**** TEXTO
“O que Comemos e Onde Vendemos – A Trajetória do Consumo e da Produção de Alimentos no Município de Valente” foi o tema da Oficina realizada na última segunda-feira, 17 de junho, no auditório da Fundação APAEB, em Valente (BA). A atividade reuniu lideranças comunitárias, agricultores e agricultoras familiares, representantes de cooperativas e associações, equipe técnica da Fundação APAEB, estudantes e professores da EFA, nutricionistas do PNAE e técnicos do Programa de Aquisição de Alimentos (PAA).
A oficina teve como objetivo refletir sobre as transformações nos hábitos alimentares das comunidades rurais desde o início da década de 1990, as mudanças nos mercados de alimentos e o papel das políticas públicas nesse processo. A mística de abertura provocou lembranças afetivas ao convidar cada participante a compartilhar uma comida que remete à infância. Como gesto simbólico, todos receberam um saquinho com sementes crioulas de milho e feijão, reafirmando o elo entre tradição e soberania alimentar.
********
**** DADOS REGISTRADOS
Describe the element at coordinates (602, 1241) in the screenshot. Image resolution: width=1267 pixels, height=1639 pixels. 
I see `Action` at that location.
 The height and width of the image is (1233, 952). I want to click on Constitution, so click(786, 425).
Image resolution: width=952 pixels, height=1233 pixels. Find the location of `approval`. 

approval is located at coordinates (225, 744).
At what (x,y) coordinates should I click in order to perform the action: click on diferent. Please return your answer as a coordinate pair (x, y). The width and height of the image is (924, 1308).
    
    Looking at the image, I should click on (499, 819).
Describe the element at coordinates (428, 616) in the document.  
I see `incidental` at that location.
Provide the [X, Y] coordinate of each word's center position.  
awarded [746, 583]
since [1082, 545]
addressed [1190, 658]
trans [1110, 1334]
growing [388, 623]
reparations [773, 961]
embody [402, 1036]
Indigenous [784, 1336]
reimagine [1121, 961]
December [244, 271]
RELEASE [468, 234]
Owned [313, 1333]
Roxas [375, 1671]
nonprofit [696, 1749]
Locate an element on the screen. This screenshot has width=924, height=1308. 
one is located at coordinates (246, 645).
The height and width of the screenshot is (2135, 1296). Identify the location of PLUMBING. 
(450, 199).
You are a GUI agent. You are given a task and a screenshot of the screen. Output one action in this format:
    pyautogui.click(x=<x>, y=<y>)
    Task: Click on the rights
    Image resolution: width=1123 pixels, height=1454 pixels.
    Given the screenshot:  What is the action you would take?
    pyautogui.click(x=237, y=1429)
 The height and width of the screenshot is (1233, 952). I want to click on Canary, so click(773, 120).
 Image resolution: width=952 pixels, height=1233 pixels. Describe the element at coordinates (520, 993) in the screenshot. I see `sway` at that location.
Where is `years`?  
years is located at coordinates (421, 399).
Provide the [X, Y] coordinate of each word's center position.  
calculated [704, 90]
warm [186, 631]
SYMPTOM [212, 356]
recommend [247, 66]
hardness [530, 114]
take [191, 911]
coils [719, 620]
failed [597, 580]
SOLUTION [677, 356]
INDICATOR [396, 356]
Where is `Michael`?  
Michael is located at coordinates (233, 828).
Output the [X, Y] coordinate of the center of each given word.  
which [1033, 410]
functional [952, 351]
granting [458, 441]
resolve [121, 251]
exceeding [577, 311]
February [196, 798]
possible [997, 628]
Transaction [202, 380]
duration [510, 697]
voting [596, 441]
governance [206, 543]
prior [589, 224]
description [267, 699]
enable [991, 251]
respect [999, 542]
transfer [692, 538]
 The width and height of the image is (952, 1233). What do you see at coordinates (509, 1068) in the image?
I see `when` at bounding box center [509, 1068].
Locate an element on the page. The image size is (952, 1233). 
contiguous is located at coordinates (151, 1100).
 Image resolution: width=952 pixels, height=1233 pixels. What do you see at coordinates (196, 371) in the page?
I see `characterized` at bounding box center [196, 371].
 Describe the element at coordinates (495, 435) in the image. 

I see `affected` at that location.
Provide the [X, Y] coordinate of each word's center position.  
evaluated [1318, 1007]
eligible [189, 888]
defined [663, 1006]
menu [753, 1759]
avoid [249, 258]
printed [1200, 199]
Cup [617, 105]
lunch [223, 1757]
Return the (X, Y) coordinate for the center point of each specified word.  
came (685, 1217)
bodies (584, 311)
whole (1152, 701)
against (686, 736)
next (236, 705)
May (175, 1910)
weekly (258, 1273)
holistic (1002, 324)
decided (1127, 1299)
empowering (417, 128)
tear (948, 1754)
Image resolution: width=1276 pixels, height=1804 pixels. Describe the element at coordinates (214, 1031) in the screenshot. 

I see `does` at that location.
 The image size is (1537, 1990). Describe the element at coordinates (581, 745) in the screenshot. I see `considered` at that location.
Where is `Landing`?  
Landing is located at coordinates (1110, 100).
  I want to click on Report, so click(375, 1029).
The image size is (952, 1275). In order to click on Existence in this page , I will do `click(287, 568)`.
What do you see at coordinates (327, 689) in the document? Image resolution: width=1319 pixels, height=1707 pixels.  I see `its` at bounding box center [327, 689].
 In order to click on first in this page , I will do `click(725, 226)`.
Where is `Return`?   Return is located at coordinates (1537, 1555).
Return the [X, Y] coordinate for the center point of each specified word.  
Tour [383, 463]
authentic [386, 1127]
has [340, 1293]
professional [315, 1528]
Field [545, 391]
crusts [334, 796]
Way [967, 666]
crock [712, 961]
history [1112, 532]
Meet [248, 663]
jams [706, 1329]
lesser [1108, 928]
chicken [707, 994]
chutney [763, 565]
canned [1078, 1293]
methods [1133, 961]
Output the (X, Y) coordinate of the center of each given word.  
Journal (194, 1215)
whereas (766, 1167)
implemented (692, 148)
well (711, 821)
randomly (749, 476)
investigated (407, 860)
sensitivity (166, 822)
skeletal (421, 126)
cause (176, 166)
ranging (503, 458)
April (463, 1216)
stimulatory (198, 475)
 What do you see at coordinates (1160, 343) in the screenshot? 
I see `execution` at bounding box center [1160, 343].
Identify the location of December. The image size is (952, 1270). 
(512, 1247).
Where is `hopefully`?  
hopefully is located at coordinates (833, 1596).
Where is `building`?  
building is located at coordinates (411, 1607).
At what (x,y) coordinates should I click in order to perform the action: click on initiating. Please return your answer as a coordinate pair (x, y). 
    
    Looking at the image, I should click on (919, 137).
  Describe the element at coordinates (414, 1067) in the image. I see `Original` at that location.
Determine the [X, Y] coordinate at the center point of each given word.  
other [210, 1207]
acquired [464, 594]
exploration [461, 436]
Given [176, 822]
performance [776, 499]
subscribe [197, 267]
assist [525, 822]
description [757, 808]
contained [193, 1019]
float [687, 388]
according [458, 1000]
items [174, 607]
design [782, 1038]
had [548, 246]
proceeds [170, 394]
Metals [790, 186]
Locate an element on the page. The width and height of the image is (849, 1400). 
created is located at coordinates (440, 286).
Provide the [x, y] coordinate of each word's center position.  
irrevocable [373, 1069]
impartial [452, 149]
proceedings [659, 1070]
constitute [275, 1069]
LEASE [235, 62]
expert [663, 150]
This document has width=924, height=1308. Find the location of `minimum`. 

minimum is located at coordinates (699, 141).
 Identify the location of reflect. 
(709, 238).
********
● **LISTA DE TAREFAS**
(A) Reproduza o trecho do texto sobre a oficina em Valente que começa nas palavras "A oficina teve" e termina após as palavras "e soberania alimentar.".
(B) Converta em uma lista JSON de strings as linhas dos registros da linha que contém "Metals [790, 186]" até a linha que contém "proceedings [659, 1070]", ambas incluídas, com uma string por linha e sem as linhas em branco.

● **RESPOSTAS**
(A)
A oficina teve como objetivo refletir sobre as transformações nos hábitos alimentares das comunidades rurais desde o início da década de 1990, as mudanças nos mercados de alimentos e o papel das políticas públicas nesse processo. A mística de abertura provocou lembranças afetivas ao convidar cada participante a compartilhar uma comida que remete à infância. Como gesto simbólico, todos receberam um saquinho com sementes crioulas de milho e feijão, reafirmando o elo entre tradição e soberania alimentar.

(B)
[
  "Metals [790, 186]",
  "Locate an element on the page. The width and height of the image is (849, 1400). ",
  "created is located at coordinates (440, 286).",
  "Provide the [x, y] coordinate of each word's center position.  ",
  "irrevocable [373, 1069]",
  "impartial [452, 149]",
  "proceedings [659, 1070]"
]